2012年3月12日月曜日

高峰秀子「わたしの渡世日記」

新潮文庫の上・下2巻の「わたしの渡世日記」を読み終わりました。
凄い人生を生きたんだなあ・・・と読み終わってしばらくぼんやりとした感覚でした。
1924(大正13)年函館生まれの彼女がこれを書いたのは昭和50年のことで,そのときまでのことしか触れられていないわけですが,その後の彼女の生き方に触れることができるような文章を読みたいと思います。

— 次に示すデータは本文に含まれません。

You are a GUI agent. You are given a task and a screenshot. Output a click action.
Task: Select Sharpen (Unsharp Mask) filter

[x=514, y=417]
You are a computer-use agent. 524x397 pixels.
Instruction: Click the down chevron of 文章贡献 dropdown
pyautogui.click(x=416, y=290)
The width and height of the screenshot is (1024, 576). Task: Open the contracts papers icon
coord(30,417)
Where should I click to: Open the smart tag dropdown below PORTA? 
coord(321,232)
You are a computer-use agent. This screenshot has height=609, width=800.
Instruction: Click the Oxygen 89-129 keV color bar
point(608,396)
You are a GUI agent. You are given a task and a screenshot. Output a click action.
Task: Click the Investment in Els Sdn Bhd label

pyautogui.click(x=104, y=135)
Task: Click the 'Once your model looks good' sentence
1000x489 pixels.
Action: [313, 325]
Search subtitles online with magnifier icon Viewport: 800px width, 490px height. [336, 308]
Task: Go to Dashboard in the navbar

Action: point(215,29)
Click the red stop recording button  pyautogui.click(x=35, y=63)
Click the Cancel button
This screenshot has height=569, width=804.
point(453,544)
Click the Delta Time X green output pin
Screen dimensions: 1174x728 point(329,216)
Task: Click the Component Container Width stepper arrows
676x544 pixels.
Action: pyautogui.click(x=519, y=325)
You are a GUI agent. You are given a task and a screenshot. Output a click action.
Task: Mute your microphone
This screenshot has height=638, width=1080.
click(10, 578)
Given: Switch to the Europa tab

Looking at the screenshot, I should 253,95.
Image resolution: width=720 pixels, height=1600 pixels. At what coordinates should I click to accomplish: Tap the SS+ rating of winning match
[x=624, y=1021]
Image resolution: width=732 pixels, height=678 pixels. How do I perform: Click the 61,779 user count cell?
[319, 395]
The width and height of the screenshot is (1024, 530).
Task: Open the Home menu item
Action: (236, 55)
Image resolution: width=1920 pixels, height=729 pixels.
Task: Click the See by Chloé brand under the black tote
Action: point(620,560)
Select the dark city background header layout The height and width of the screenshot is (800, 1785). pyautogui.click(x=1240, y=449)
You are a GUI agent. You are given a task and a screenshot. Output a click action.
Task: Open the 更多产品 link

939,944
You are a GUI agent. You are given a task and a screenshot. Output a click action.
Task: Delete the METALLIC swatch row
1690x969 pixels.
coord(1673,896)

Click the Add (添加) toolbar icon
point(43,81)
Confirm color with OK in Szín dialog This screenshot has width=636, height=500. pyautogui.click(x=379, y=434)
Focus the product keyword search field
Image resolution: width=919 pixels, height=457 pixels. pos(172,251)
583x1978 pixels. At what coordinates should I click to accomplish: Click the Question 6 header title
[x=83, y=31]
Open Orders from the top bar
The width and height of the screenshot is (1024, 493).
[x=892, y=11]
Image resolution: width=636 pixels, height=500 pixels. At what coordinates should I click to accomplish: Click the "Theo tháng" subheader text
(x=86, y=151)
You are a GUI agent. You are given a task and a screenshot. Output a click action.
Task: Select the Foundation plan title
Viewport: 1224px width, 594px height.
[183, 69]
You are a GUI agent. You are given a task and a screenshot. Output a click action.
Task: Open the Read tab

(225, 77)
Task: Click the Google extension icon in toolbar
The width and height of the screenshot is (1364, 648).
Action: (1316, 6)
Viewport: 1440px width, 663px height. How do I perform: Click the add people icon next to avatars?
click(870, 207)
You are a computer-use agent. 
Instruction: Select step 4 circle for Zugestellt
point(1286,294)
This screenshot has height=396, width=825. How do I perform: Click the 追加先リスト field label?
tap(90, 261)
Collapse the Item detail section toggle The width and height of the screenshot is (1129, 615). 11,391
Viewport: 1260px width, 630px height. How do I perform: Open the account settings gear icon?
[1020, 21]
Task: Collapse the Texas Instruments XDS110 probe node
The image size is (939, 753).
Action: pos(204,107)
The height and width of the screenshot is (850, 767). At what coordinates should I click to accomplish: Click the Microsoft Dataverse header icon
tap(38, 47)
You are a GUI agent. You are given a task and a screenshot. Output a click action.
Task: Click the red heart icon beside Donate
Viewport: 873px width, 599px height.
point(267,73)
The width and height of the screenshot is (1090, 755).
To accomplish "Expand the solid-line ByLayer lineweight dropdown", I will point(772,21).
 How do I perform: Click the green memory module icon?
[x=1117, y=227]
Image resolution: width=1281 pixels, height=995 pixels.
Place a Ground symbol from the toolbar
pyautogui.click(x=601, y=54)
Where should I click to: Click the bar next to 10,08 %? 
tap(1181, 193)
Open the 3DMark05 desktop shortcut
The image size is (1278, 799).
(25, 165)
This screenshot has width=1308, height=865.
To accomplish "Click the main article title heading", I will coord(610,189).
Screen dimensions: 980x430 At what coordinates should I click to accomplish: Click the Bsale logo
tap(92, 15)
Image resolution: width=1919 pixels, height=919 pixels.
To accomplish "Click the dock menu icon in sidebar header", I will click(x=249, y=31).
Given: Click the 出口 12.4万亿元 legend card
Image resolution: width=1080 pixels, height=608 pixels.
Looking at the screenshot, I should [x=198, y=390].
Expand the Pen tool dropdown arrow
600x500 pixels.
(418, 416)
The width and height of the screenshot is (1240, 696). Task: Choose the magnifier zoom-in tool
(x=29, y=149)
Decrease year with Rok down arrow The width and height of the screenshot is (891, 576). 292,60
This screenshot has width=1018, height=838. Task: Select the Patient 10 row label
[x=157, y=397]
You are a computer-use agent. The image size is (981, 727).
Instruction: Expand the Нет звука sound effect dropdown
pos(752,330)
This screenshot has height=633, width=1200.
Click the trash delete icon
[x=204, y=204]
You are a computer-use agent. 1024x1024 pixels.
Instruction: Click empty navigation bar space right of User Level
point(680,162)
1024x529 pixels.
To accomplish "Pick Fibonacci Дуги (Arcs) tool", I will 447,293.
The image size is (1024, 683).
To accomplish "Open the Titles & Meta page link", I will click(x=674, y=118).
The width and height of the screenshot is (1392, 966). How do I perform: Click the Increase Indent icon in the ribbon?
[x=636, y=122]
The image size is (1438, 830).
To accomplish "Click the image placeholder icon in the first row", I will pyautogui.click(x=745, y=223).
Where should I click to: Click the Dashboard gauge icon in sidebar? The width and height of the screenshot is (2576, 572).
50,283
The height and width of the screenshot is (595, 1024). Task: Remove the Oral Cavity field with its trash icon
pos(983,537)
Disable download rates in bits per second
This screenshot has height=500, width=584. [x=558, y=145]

一本のきっちりとした筋が通った人生を貫いた人だと思います。

スター女優だったから可能だったのでしょうが,谷崎潤一郎・梅原龍三郎など錚々たる人たちとの交流のエピソードも豊富で,黒澤明が助監督時代の恋愛など,興味の尽きない話題もたくさんで,珍しく?わりと一気読みに近い形で読み終わりました。

印象に残ったところを一つだけ。
敗戦直後,現在の東京宝塚劇場はアメリカ進駐軍専用の娯楽施設として接収され,「アーニー・  
パイル」と呼ばれていた。アーニー・パイルはアメリカ軍属の新聞記者で,沖縄に上陸し,彼我の大
激戦の最中に戦死した。どこのだれが東宝劇場を「アーニー・パイル」と命名したかは知らないけれ
ど,沖縄で死んだアーニー・パイルの話を日系のアメリカ人から聞いたとき,私はふっとアメリカ人
の中にある,優しさ,率直さをみたような気がした。日本には人の名前のついた劇場などひとつもな 
い。

ここを読んだとき,僕は彼女のものの見方・人の見方は絶対に信用できると思いました。
こういう感性を持った人が好きです。彼女のいうとおりだと思います。
一人一人の人間に向けた暖かい眼差しを持っているアメリカ人と,えてして,世間とかそういう個人を埋没させるものにむしろ気をつかってしまう日本人との違いを,彼女はこんなことからも見抜いたのだと思います。

彼女の唯一の小津安二郎監督作品「宗方姉妹」を小津安二郎監督全集で探したけどないので,おかしいなと思っていたら,この映画は小津監督の殆どの作品を撮った松竹ではなく,新東宝で撮影したものなので入っていないのでした。アマゾンで購入しました。

生前にもっと彼女のことに関心を持っていたかったと思っています。